# PROBLEM REQUIREMENTS:
Could you copy the records below exactly, keeping none of the images?

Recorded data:

################

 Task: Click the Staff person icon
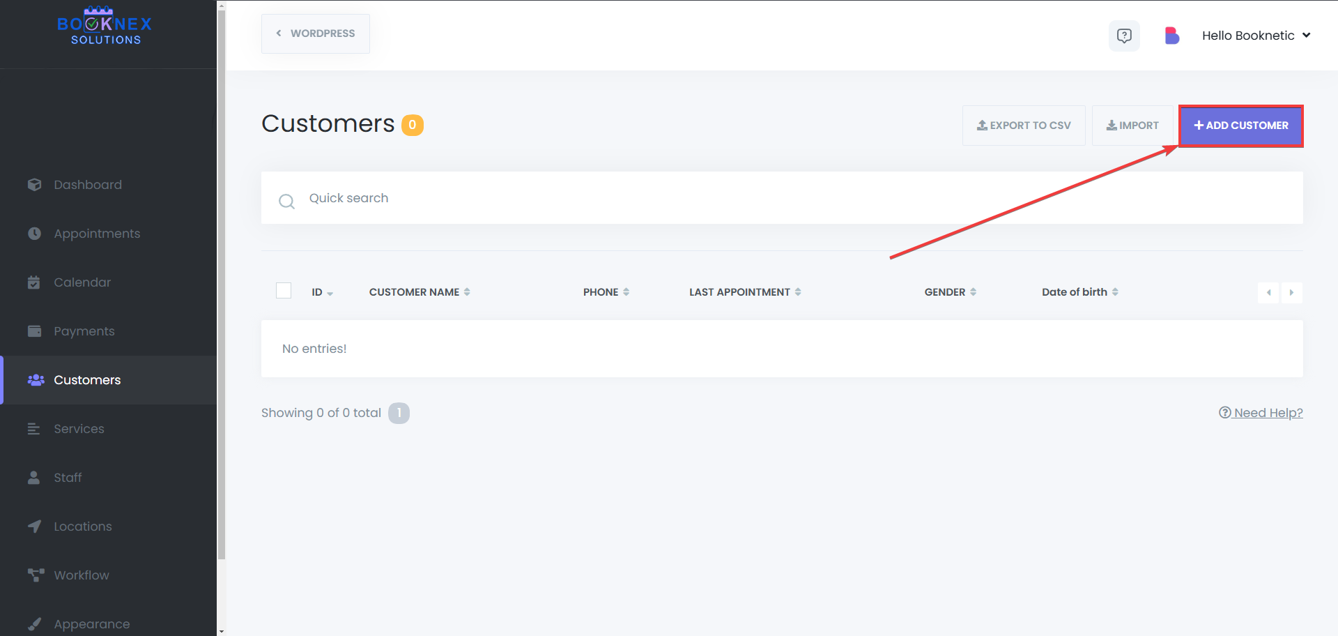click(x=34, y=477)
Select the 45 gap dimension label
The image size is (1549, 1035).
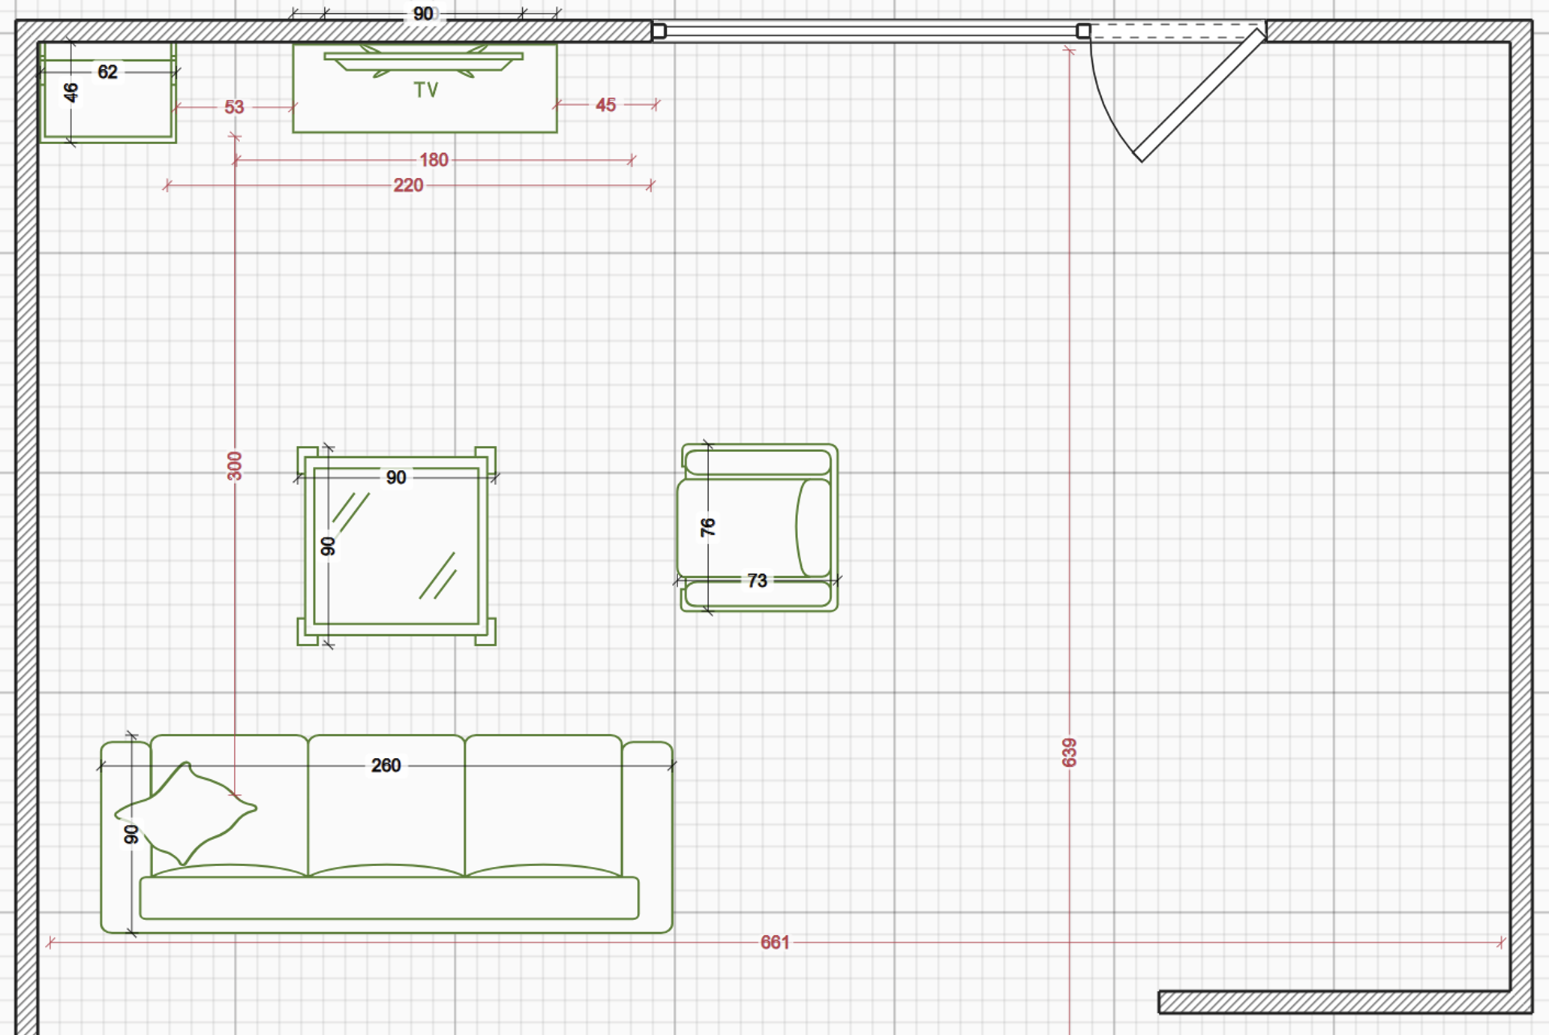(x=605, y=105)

################

# RESULT FOR THIS EXERCISE:
 Task: Click the Staff person icon
click(x=34, y=477)
Select the 45 gap dimension label
The image size is (1549, 1035).
(x=605, y=105)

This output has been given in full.